• [Written exercise]: In the items below, replace every "GUI agent" with "GUI assistant" and leave everything else unchanged.

# start of Recorded information

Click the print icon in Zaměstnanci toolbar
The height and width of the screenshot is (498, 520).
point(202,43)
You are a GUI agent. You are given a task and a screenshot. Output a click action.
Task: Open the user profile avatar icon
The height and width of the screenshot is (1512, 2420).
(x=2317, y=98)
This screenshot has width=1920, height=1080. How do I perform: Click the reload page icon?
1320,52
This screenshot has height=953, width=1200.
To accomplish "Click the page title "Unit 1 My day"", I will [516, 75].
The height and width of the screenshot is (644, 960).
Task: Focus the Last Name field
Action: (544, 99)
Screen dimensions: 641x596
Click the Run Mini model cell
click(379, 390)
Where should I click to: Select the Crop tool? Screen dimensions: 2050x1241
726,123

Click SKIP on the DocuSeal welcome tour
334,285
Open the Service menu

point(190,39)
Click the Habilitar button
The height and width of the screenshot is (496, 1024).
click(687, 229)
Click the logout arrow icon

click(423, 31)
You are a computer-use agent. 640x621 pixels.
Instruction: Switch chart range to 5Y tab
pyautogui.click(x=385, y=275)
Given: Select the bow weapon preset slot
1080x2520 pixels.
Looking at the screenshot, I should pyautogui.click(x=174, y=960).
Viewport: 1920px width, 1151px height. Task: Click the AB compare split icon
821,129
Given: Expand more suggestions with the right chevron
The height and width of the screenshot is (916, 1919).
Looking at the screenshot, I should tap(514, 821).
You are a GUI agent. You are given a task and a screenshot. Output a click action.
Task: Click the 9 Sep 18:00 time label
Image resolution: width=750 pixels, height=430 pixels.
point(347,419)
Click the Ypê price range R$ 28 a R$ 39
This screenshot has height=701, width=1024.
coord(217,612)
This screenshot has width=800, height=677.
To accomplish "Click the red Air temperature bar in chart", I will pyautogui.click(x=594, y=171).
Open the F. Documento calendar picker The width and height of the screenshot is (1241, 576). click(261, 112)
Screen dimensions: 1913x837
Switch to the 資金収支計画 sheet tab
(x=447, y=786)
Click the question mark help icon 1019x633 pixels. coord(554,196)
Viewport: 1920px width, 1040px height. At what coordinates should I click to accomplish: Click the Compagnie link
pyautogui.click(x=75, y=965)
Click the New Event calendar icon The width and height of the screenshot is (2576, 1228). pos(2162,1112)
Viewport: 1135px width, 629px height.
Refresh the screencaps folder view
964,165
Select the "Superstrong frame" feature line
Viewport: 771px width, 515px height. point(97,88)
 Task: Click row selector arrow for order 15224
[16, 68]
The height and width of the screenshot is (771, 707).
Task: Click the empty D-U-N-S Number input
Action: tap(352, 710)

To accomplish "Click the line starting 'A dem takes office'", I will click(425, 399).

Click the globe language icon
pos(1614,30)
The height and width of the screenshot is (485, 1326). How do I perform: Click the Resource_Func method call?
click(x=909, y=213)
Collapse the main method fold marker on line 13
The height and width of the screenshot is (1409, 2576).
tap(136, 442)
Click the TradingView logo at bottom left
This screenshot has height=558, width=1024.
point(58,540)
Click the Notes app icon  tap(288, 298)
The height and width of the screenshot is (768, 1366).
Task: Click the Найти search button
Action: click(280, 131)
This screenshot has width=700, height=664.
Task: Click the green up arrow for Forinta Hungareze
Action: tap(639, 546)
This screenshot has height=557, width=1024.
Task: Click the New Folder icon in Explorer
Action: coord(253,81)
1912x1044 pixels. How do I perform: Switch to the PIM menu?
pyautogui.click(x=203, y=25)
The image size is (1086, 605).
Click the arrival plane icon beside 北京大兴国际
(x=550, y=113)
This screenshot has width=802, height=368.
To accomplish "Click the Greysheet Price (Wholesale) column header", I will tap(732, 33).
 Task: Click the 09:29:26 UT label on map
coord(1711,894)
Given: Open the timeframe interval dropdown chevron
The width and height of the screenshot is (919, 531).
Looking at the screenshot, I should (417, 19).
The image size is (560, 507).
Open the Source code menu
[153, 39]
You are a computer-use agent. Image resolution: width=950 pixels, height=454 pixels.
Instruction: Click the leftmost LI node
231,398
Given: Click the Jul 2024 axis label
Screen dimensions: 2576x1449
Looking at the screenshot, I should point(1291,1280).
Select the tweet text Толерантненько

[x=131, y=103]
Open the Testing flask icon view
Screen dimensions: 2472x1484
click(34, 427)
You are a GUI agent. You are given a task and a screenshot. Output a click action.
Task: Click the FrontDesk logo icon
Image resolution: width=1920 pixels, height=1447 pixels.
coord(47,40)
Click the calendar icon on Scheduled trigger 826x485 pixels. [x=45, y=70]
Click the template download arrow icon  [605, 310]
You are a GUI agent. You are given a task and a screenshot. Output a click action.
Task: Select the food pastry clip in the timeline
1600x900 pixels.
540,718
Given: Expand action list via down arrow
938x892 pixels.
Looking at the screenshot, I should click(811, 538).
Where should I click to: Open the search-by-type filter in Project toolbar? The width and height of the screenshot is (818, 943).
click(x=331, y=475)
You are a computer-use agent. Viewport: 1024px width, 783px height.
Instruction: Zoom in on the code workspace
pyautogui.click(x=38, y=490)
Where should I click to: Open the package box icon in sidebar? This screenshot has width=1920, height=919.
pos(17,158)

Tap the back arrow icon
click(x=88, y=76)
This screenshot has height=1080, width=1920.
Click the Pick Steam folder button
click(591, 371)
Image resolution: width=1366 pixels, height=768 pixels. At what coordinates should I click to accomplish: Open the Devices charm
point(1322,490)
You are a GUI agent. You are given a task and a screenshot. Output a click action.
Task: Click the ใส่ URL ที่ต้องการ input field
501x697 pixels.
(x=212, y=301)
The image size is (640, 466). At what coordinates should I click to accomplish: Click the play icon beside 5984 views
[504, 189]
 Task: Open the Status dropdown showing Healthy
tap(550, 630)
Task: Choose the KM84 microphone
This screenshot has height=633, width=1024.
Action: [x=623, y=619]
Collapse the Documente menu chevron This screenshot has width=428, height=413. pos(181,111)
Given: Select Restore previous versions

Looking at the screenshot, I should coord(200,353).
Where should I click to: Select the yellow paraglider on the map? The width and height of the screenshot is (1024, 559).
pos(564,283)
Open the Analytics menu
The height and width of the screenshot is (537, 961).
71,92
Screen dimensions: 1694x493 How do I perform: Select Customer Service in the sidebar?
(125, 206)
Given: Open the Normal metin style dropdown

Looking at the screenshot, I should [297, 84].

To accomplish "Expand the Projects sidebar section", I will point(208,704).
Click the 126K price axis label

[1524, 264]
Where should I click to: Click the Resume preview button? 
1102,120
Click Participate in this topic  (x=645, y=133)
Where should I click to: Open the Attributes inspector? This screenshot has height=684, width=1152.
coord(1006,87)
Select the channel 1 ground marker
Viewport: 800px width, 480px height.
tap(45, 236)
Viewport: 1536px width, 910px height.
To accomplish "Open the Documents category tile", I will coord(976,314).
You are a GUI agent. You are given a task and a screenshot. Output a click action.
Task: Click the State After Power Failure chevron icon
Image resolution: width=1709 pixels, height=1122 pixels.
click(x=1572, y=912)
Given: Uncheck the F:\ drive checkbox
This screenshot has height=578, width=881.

# end of Recorded information

• [Complete answer]:
Click the print icon in Zaměstnanci toolbar
The height and width of the screenshot is (498, 520).
point(202,43)
You are a GUI assistant. You are given a task and a screenshot. Output a click action.
Task: Open the user profile avatar icon
The height and width of the screenshot is (1512, 2420).
(x=2317, y=98)
This screenshot has width=1920, height=1080. How do I perform: Click the reload page icon?
1320,52
This screenshot has height=953, width=1200.
To accomplish "Click the page title "Unit 1 My day"", I will [516, 75].
The height and width of the screenshot is (644, 960).
Task: Focus the Last Name field
Action: (544, 99)
Screen dimensions: 641x596
Click the Run Mini model cell
click(379, 390)
Where should I click to: Select the Crop tool? Screen dimensions: 2050x1241
726,123

Click SKIP on the DocuSeal welcome tour
334,285
Open the Service menu

point(190,39)
Click the Habilitar button
The height and width of the screenshot is (496, 1024).
click(687, 229)
Click the logout arrow icon

click(423, 31)
You are a computer-use agent. 640x621 pixels.
Instruction: Switch chart range to 5Y tab
pyautogui.click(x=385, y=275)
Given: Select the bow weapon preset slot
1080x2520 pixels.
Looking at the screenshot, I should pyautogui.click(x=174, y=960).
Viewport: 1920px width, 1151px height. Task: Click the AB compare split icon
821,129
Given: Expand more suggestions with the right chevron
The height and width of the screenshot is (916, 1919).
Looking at the screenshot, I should tap(514, 821).
You are a GUI assistant. You are given a task and a screenshot. Output a click action.
Task: Click the 9 Sep 18:00 time label
Image resolution: width=750 pixels, height=430 pixels.
point(347,419)
Click the Ypê price range R$ 28 a R$ 39
This screenshot has height=701, width=1024.
coord(217,612)
This screenshot has width=800, height=677.
To accomplish "Click the red Air temperature bar in chart", I will pyautogui.click(x=594, y=171).
Open the F. Documento calendar picker The width and height of the screenshot is (1241, 576). click(261, 112)
Screen dimensions: 1913x837
Switch to the 資金収支計画 sheet tab
(x=447, y=786)
Click the question mark help icon 1019x633 pixels. coord(554,196)
Viewport: 1920px width, 1040px height. At what coordinates should I click to accomplish: Click the Compagnie link
pyautogui.click(x=75, y=965)
Click the New Event calendar icon The width and height of the screenshot is (2576, 1228). pos(2162,1112)
Viewport: 1135px width, 629px height.
Refresh the screencaps folder view
964,165
Select the "Superstrong frame" feature line
Viewport: 771px width, 515px height. point(97,88)
 Task: Click row selector arrow for order 15224
[16, 68]
The height and width of the screenshot is (771, 707).
Task: Click the empty D-U-N-S Number input
Action: tap(352, 710)

To accomplish "Click the line starting 'A dem takes office'", I will click(425, 399).

Click the globe language icon
pos(1614,30)
The height and width of the screenshot is (485, 1326). How do I perform: Click the Resource_Func method call?
click(x=909, y=213)
Collapse the main method fold marker on line 13
The height and width of the screenshot is (1409, 2576).
tap(136, 442)
Click the TradingView logo at bottom left
This screenshot has height=558, width=1024.
point(58,540)
Click the Notes app icon  tap(288, 298)
The height and width of the screenshot is (768, 1366).
Task: Click the Найти search button
Action: click(280, 131)
This screenshot has width=700, height=664.
Task: Click the green up arrow for Forinta Hungareze
Action: tap(639, 546)
This screenshot has height=557, width=1024.
Task: Click the New Folder icon in Explorer
Action: coord(253,81)
1912x1044 pixels. How do I perform: Switch to the PIM menu?
pyautogui.click(x=203, y=25)
The image size is (1086, 605).
Click the arrival plane icon beside 北京大兴国际
(x=550, y=113)
This screenshot has width=802, height=368.
To accomplish "Click the Greysheet Price (Wholesale) column header", I will tap(732, 33).
 Task: Click the 09:29:26 UT label on map
coord(1711,894)
Given: Open the timeframe interval dropdown chevron
The width and height of the screenshot is (919, 531).
Looking at the screenshot, I should (417, 19).
The image size is (560, 507).
Open the Source code menu
[153, 39]
You are a computer-use agent. Image resolution: width=950 pixels, height=454 pixels.
Instruction: Click the leftmost LI node
231,398
Given: Click the Jul 2024 axis label
Screen dimensions: 2576x1449
Looking at the screenshot, I should point(1291,1280).
Select the tweet text Толерантненько

[x=131, y=103]
Open the Testing flask icon view
Screen dimensions: 2472x1484
click(34, 427)
You are a GUI assistant. You are given a task and a screenshot. Output a click action.
Task: Click the FrontDesk logo icon
Image resolution: width=1920 pixels, height=1447 pixels.
coord(47,40)
Click the calendar icon on Scheduled trigger 826x485 pixels. [x=45, y=70]
Click the template download arrow icon  [605, 310]
You are a GUI assistant. You are given a task and a screenshot. Output a click action.
Task: Select the food pastry clip in the timeline
1600x900 pixels.
540,718
Given: Expand action list via down arrow
938x892 pixels.
Looking at the screenshot, I should click(811, 538).
Where should I click to: Open the search-by-type filter in Project toolbar? The width and height of the screenshot is (818, 943).
click(x=331, y=475)
You are a computer-use agent. Viewport: 1024px width, 783px height.
Instruction: Zoom in on the code workspace
pyautogui.click(x=38, y=490)
Where should I click to: Open the package box icon in sidebar? This screenshot has width=1920, height=919.
pos(17,158)

Tap the back arrow icon
click(x=88, y=76)
This screenshot has height=1080, width=1920.
Click the Pick Steam folder button
click(591, 371)
Image resolution: width=1366 pixels, height=768 pixels. At what coordinates should I click to accomplish: Open the Devices charm
point(1322,490)
You are a GUI assistant. You are given a task and a screenshot. Output a click action.
Task: Click the ใส่ URL ที่ต้องการ input field
501x697 pixels.
(x=212, y=301)
The image size is (640, 466). At what coordinates should I click to accomplish: Click the play icon beside 5984 views
[504, 189]
 Task: Open the Status dropdown showing Healthy
tap(550, 630)
Task: Choose the KM84 microphone
This screenshot has height=633, width=1024.
Action: [x=623, y=619]
Collapse the Documente menu chevron This screenshot has width=428, height=413. pos(181,111)
Given: Select Restore previous versions

Looking at the screenshot, I should coord(200,353).
Where should I click to: Select the yellow paraglider on the map? The width and height of the screenshot is (1024, 559).
pos(564,283)
Open the Analytics menu
The height and width of the screenshot is (537, 961).
71,92
Screen dimensions: 1694x493 How do I perform: Select Customer Service in the sidebar?
(125, 206)
Given: Open the Normal metin style dropdown

Looking at the screenshot, I should [297, 84].

To accomplish "Expand the Projects sidebar section", I will point(208,704).
Click the 126K price axis label

[1524, 264]
Where should I click to: Click the Resume preview button? 
1102,120
Click Participate in this topic  (x=645, y=133)
Where should I click to: Open the Attributes inspector? This screenshot has height=684, width=1152.
coord(1006,87)
Select the channel 1 ground marker
Viewport: 800px width, 480px height.
tap(45, 236)
Viewport: 1536px width, 910px height.
To accomplish "Open the Documents category tile", I will coord(976,314).
You are a GUI assistant. You are given a task and a screenshot. Output a click action.
Task: Click the State After Power Failure chevron icon
Image resolution: width=1709 pixels, height=1122 pixels.
click(x=1572, y=912)
Given: Uncheck the F:\ drive checkbox
This screenshot has height=578, width=881.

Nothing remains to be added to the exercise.